**TASK STATEMENT**. Using the records that follow, tally the lines containing the word "agent" and state only the count.

**DATA RECORDS**.

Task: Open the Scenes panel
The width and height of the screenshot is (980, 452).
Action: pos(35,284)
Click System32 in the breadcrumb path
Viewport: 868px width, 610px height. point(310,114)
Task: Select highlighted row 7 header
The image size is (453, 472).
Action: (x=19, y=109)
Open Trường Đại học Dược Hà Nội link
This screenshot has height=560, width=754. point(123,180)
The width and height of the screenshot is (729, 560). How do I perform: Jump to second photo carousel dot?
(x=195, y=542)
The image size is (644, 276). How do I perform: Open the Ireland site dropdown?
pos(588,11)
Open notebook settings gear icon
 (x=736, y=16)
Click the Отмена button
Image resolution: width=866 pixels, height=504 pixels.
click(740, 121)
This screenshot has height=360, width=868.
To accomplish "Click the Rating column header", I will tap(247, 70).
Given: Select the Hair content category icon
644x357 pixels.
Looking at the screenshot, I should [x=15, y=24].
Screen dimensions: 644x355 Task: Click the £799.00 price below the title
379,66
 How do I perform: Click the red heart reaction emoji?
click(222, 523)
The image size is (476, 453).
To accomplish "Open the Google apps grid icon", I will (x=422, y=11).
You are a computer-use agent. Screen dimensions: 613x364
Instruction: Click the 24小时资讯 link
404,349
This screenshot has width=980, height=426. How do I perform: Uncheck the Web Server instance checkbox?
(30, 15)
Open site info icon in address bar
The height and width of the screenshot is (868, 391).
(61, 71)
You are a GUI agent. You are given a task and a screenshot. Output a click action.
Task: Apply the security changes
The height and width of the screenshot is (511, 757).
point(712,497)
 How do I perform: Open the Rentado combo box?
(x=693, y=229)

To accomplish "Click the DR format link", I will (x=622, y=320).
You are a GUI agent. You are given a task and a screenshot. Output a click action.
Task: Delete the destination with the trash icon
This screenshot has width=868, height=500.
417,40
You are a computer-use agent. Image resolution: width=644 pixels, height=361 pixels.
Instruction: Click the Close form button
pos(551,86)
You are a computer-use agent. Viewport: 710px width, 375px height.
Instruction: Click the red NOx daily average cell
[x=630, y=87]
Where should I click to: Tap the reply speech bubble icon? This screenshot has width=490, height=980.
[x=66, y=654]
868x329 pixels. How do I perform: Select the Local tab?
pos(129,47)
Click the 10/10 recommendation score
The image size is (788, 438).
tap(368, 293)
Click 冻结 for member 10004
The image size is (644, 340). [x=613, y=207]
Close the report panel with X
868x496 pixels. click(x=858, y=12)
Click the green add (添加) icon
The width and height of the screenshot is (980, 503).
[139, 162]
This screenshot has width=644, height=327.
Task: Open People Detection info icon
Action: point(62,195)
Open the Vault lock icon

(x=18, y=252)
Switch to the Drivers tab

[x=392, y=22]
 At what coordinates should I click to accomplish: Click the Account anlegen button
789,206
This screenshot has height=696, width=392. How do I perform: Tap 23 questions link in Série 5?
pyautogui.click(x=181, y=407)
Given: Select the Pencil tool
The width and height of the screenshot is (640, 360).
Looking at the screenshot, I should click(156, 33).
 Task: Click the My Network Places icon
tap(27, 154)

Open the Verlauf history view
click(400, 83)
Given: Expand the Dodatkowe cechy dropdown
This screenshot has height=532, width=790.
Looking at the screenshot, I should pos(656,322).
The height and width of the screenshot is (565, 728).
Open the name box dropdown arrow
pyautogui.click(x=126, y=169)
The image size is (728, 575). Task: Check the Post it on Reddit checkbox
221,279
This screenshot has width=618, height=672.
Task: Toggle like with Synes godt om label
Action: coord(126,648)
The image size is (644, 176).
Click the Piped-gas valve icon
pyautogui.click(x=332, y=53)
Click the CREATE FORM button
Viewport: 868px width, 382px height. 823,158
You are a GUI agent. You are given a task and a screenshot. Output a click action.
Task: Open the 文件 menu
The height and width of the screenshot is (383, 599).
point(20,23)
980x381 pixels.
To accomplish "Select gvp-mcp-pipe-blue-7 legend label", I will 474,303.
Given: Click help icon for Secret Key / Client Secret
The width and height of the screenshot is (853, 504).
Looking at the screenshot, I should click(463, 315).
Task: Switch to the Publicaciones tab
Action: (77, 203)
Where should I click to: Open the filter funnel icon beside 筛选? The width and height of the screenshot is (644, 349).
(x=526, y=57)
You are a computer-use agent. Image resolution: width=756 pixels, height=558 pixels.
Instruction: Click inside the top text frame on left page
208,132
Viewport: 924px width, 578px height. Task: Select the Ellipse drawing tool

**OUTPUT OF THE EXERCISE**. 7